WORK REQUIRED - Word for word, set down the listing that appears after this line.

RECORD EXTRACTS -

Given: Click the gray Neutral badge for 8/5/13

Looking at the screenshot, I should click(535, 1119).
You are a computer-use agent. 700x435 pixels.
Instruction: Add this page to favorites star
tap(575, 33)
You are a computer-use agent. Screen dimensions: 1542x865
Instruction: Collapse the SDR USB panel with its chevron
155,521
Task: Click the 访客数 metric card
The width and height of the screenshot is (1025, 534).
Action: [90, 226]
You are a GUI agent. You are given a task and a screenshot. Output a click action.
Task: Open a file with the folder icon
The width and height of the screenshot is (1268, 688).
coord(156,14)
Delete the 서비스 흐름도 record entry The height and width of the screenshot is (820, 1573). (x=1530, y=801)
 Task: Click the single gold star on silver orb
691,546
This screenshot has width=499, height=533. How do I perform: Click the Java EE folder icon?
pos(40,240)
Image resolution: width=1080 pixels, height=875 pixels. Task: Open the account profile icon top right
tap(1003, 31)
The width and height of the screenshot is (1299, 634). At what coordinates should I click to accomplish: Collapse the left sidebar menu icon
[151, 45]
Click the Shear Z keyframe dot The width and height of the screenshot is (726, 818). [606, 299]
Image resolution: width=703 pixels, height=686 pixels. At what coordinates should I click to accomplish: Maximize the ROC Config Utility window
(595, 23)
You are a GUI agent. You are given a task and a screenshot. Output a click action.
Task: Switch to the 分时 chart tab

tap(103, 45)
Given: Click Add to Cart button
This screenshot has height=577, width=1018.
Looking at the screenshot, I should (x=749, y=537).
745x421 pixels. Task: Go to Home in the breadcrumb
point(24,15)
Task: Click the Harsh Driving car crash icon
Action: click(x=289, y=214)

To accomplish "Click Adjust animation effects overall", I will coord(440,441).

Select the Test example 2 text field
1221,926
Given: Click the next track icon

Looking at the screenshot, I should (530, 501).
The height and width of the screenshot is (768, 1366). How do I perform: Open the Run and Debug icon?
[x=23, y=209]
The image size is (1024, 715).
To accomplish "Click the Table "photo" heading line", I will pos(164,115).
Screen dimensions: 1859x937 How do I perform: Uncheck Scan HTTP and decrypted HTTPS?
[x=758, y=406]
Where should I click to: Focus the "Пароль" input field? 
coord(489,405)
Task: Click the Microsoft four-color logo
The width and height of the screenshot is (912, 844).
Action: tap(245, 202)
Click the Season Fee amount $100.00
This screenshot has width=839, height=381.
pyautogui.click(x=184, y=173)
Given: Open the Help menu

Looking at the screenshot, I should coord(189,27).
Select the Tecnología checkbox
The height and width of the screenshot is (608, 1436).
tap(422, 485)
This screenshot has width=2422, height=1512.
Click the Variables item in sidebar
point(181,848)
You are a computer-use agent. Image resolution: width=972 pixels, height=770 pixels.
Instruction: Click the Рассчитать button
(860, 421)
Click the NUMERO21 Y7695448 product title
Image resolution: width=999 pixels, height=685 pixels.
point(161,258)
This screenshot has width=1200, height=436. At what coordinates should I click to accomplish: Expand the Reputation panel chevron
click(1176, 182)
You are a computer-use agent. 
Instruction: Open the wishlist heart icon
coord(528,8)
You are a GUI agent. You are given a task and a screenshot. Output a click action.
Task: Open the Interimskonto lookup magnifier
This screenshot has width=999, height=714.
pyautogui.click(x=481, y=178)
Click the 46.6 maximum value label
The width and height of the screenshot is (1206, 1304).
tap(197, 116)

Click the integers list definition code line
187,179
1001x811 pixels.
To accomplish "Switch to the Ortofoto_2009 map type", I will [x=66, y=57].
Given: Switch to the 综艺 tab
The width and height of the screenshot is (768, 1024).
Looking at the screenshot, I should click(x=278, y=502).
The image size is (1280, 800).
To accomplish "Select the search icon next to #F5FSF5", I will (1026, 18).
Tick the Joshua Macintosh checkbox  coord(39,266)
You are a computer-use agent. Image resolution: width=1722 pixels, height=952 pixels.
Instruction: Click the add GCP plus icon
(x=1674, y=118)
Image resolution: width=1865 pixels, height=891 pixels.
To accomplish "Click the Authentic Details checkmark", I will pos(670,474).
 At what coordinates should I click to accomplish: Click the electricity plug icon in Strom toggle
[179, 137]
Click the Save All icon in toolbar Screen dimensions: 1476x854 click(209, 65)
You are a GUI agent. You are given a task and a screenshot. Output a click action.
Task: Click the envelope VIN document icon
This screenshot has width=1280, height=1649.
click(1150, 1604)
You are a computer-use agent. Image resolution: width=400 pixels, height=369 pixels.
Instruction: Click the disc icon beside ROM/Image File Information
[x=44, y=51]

TASK RESPONSE -
Given: Click the gray Neutral badge for 8/5/13

Looking at the screenshot, I should click(535, 1119).
You are a computer-use agent. 700x435 pixels.
Instruction: Add this page to favorites star
tap(575, 33)
You are a computer-use agent. Screen dimensions: 1542x865
Instruction: Collapse the SDR USB panel with its chevron
155,521
Task: Click the 访客数 metric card
The width and height of the screenshot is (1025, 534).
Action: [90, 226]
You are a GUI agent. You are given a task and a screenshot. Output a click action.
Task: Open a file with the folder icon
The width and height of the screenshot is (1268, 688).
coord(156,14)
Delete the 서비스 흐름도 record entry The height and width of the screenshot is (820, 1573). (x=1530, y=801)
 Task: Click the single gold star on silver orb
691,546
This screenshot has width=499, height=533. How do I perform: Click the Java EE folder icon?
pos(40,240)
Image resolution: width=1080 pixels, height=875 pixels. Task: Open the account profile icon top right
tap(1003, 31)
The width and height of the screenshot is (1299, 634). At what coordinates should I click to accomplish: Collapse the left sidebar menu icon
[151, 45]
Click the Shear Z keyframe dot The width and height of the screenshot is (726, 818). [606, 299]
Image resolution: width=703 pixels, height=686 pixels. At what coordinates should I click to accomplish: Maximize the ROC Config Utility window
(595, 23)
You are a GUI agent. You are given a task and a screenshot. Output a click action.
Task: Switch to the 分时 chart tab

tap(103, 45)
Given: Click Add to Cart button
This screenshot has height=577, width=1018.
Looking at the screenshot, I should (x=749, y=537).
745x421 pixels. Task: Go to Home in the breadcrumb
point(24,15)
Task: Click the Harsh Driving car crash icon
Action: click(x=289, y=214)

To accomplish "Click Adjust animation effects overall", I will coord(440,441).

Select the Test example 2 text field
1221,926
Given: Click the next track icon

Looking at the screenshot, I should (530, 501).
The height and width of the screenshot is (768, 1366). How do I perform: Open the Run and Debug icon?
[x=23, y=209]
The image size is (1024, 715).
To accomplish "Click the Table "photo" heading line", I will pos(164,115).
Screen dimensions: 1859x937 How do I perform: Uncheck Scan HTTP and decrypted HTTPS?
[x=758, y=406]
Where should I click to: Focus the "Пароль" input field? 
coord(489,405)
Task: Click the Microsoft four-color logo
The width and height of the screenshot is (912, 844).
Action: tap(245, 202)
Click the Season Fee amount $100.00
This screenshot has width=839, height=381.
pyautogui.click(x=184, y=173)
Given: Open the Help menu

Looking at the screenshot, I should coord(189,27).
Select the Tecnología checkbox
The height and width of the screenshot is (608, 1436).
tap(422, 485)
This screenshot has width=2422, height=1512.
Click the Variables item in sidebar
point(181,848)
You are a computer-use agent. Image resolution: width=972 pixels, height=770 pixels.
Instruction: Click the Рассчитать button
(860, 421)
Click the NUMERO21 Y7695448 product title
Image resolution: width=999 pixels, height=685 pixels.
point(161,258)
This screenshot has width=1200, height=436. At what coordinates should I click to accomplish: Expand the Reputation panel chevron
click(1176, 182)
You are a computer-use agent. 
Instruction: Open the wishlist heart icon
coord(528,8)
You are a GUI agent. You are given a task and a screenshot. Output a click action.
Task: Open the Interimskonto lookup magnifier
This screenshot has width=999, height=714.
pyautogui.click(x=481, y=178)
Click the 46.6 maximum value label
The width and height of the screenshot is (1206, 1304).
tap(197, 116)

Click the integers list definition code line
187,179
1001x811 pixels.
To accomplish "Switch to the Ortofoto_2009 map type", I will [x=66, y=57].
Given: Switch to the 综艺 tab
The width and height of the screenshot is (768, 1024).
Looking at the screenshot, I should click(x=278, y=502).
The image size is (1280, 800).
To accomplish "Select the search icon next to #F5FSF5", I will (1026, 18).
Tick the Joshua Macintosh checkbox  coord(39,266)
You are a computer-use agent. Image resolution: width=1722 pixels, height=952 pixels.
Instruction: Click the add GCP plus icon
(x=1674, y=118)
Image resolution: width=1865 pixels, height=891 pixels.
To accomplish "Click the Authentic Details checkmark", I will pos(670,474).
 At what coordinates should I click to accomplish: Click the electricity plug icon in Strom toggle
[179, 137]
Click the Save All icon in toolbar Screen dimensions: 1476x854 click(209, 65)
You are a GUI agent. You are given a task and a screenshot. Output a click action.
Task: Click the envelope VIN document icon
This screenshot has width=1280, height=1649.
click(1150, 1604)
You are a computer-use agent. Image resolution: width=400 pixels, height=369 pixels.
Instruction: Click the disc icon beside ROM/Image File Information
[x=44, y=51]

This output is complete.